Taking certain medications during pregnancy can have permanent effects on the fetus. Ugs drugs in the US are classified into A, B, C, D and X categories by the Food and Drug Administration (FDA) based on the potential benefit against fetal risk. Drugs with positive benefits to the mother with low risk to the fetus are classified as Category A, while drugs with proven drugs are classified as Category X with significant fetal risks that provide potential benefits to the mother. A pregnant woman should consult their doctor. About any medicine you use during your pregnancy.
04: Weight gain:
Weight gain is one of the main inevitable and necessary aspects of pregnancy and it varies from person to person. It affects many factors related to fetal development such as the baby’s weight, placenta, excess circulating fluid and its fat and protein stores. Weight management considers eligibility because insufficient or excessive weight gain can have adverse effects on both mother and fetus, including cesarean (c-section) and gestational hypertension. While values vary between women, the Institute of Medicine recommends a total pregnancy weight of 25–35 pounds for women who are considered to be “normal” weight (BMI 18.5–24.9) for those who are underweight. 28-40 pounds (BMI <18.5) uming holds. ), 15–25 pounds (BMI 25–29.9) for overweight, and 11–20 pounds (BMI> 30) for those with ese balance. Our gestational weight gain calculator is based on the recommendations of the Institute of Medicine.
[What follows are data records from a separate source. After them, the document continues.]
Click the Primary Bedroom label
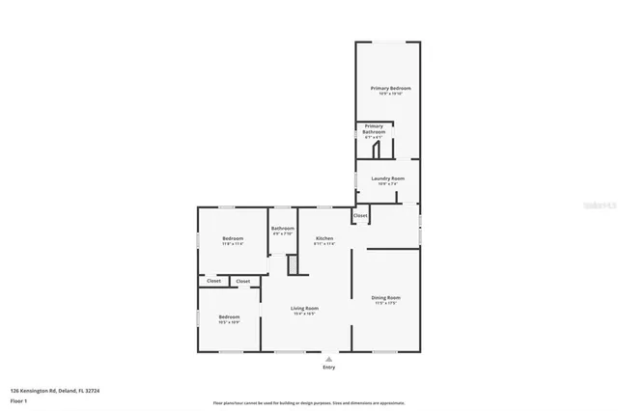pos(387,88)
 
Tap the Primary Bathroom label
pos(374,129)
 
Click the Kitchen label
pos(324,238)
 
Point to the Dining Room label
pos(386,297)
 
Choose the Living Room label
pos(305,308)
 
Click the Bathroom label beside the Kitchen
pos(283,229)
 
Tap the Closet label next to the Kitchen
pos(360,215)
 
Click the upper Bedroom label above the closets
pos(233,238)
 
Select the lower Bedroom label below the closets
pos(229,316)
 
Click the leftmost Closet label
pos(213,281)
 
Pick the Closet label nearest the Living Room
pos(243,281)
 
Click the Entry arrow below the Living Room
pos(329,359)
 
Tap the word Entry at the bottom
pos(329,368)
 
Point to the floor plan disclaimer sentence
pos(309,403)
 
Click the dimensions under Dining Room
pos(386,304)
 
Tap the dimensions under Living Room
pos(305,315)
Studies have shown that aerobic exercise during pregnancy can help improve or maintain physical fitness as well as reduce the risk of c-section. Although it varies between women, regular aerobic and strength-conditioning exercise is recommended for pregnant women, and women who exercise regularly before pregnancy are less likely to become pregnant. , Be able to continue high-intensity exercise programs. American College of Obstetrician Gynecologists explained that due to uncontrolled pregnancy, fetal injuries are less likely to exercise. However, caution is advised and the pregnant woman should consult her doctor if she has any of the following symptoms: Vaginal bleeding, shortness of breath, dizziness, headache, calf pain or swelling, leak of amniotic fluid, decreased fetal movement, labor pain, muscle weakness, or chest Pain. 5
Nutrition during pregnancy is very important for the health of both mother and baby. An individual in a non-pregnant state needs different nutritional considerations due to increased energy and the need for specific micronutrients.
Some vitamins, such as vitamin B9, also known as folic acid, can help reduce the risk of certain deficiencies, while other nutrients such as DHA and omega-3s can help proper brain and retina development. As needed, it is not effectively produced by infants, and can only be obtained during pregnancy or after birth through the placenta in breast milk. There are many other micronutrients that can help the proper development of the fetus and there are many sources of information about what pregnant women should or should not eat. The information to be separated is all different and may vary from person to person. Pregnant women can consult with their doctors and / or dietitians to help determine the best course of action for their own specific needs.